Researchers at the University of Bath have been able to use a novel form of satellite monitoring to show where Crossrail tunnels run under central London.
Specifically, the researchers evaluated the potential of using highly detailed satellite monitoring, known as ‘Interferometric synthetic-aperture radar’ (InSAR) techniques to assess building deformations caused by tunnelling under urban areas.
Despite the best efforts of engineers, there will always be some level of subsidence at the surface when a tunnel is dug underneath, as the tunnel lining can never perfectly fill the space left by the tunnel boring machine.
In critical areas counteractive action is taken, such as pumping grout into the ground above tunnels to offset the subsidence, but this is expensive and time consuming. Around £1 billion of Crossrail’s costs went into offsetting the effects of subsidence.
Often the arrival of soil subsidence as the tunnel boring machines (TBM) pass though is monitored by the use of remote lasers mounted close to buildings, with reflective panels dotted around the area, and the data fed automatically to a central office to monitor what effect the TBM deep below ground is having.
Traditional monitoring systems will provide an accurate measurement of building displacements but are typically installed in large numbers only on vulnerable structures. For the majority of building on large scale projects, only few points can be constantly monitored.

### [Tasks for this exercise]
1. Name every place, institution, or project that the passage on satellite monitoring of Crossrail tunnels mentions by its proper name.
2. Write the next few sentences of the passage on satellite monitoring of Crossrail tunnels, picking up after its final sentence.
The lines that come next have nothing to do with the passage on satellite monitoring of Crossrail tunnels.

### [Dataset content]
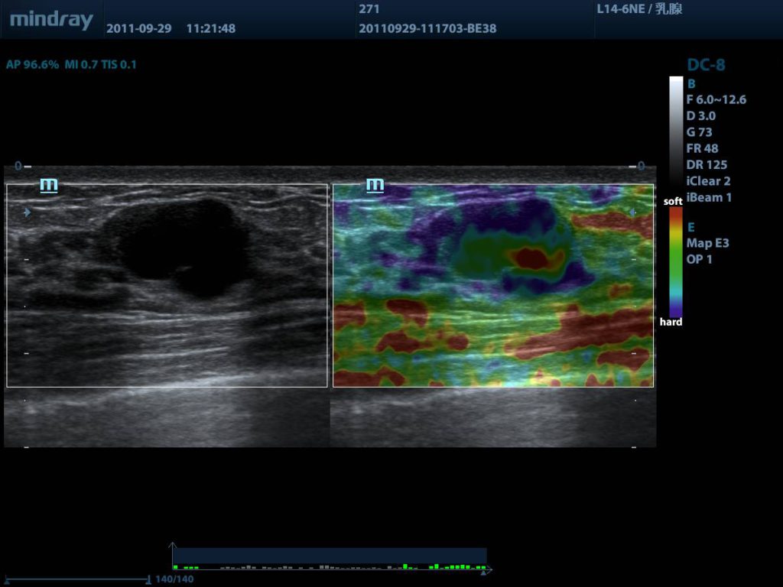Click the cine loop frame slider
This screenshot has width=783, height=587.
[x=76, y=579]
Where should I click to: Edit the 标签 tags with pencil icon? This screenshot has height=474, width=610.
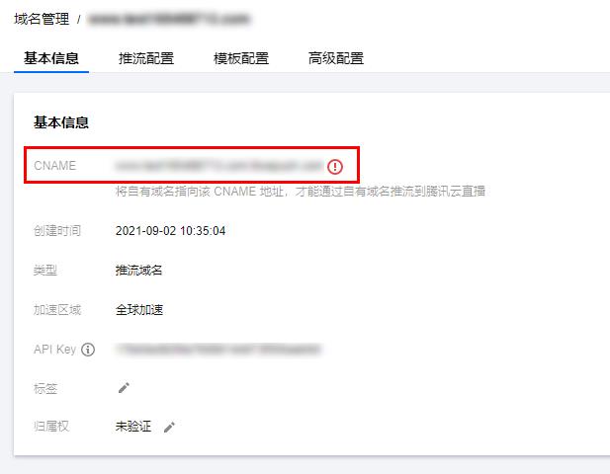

### [Response list]
1. University of Bath, Crossrail, London

2.
Although the potential of satellite based InSAR for monitoring of structures and infrastructure has been extensively proven, only the recent availability of high resolution satellites have theoretically enabled the direct use of InSAR monitoring data.
The used microwave bands are almost free from atmospheric absorption and the radar signal to noise ratio is high enough so that all weather, all time (day and night) imaging should be possible.
It was to prove the theory that the University of Bath got involved, and now, for the first time satellite monitoring has been used to provide data about the effect of tunnelling and soil-structure interaction on the deformation of buildings.
They were able to monitor the entire of central London.
The result is a map of displacements that has occurred between April 2011 and December 2015; the ground settlement above the Crossrail twin tunnels is evident.
The long term aim is not to prove that tunnels exist where we already know they are, but to offer an alternative way of monitoring tunnelling subsidence in real time, so that compensating can be deployed quicker.
The research was conducted in collaboration with the NASA Jet Propulsion Laboratory, Caltech; University of California, Berkeley; Purdue University; and the Italian Space Agency.
The research paper is here.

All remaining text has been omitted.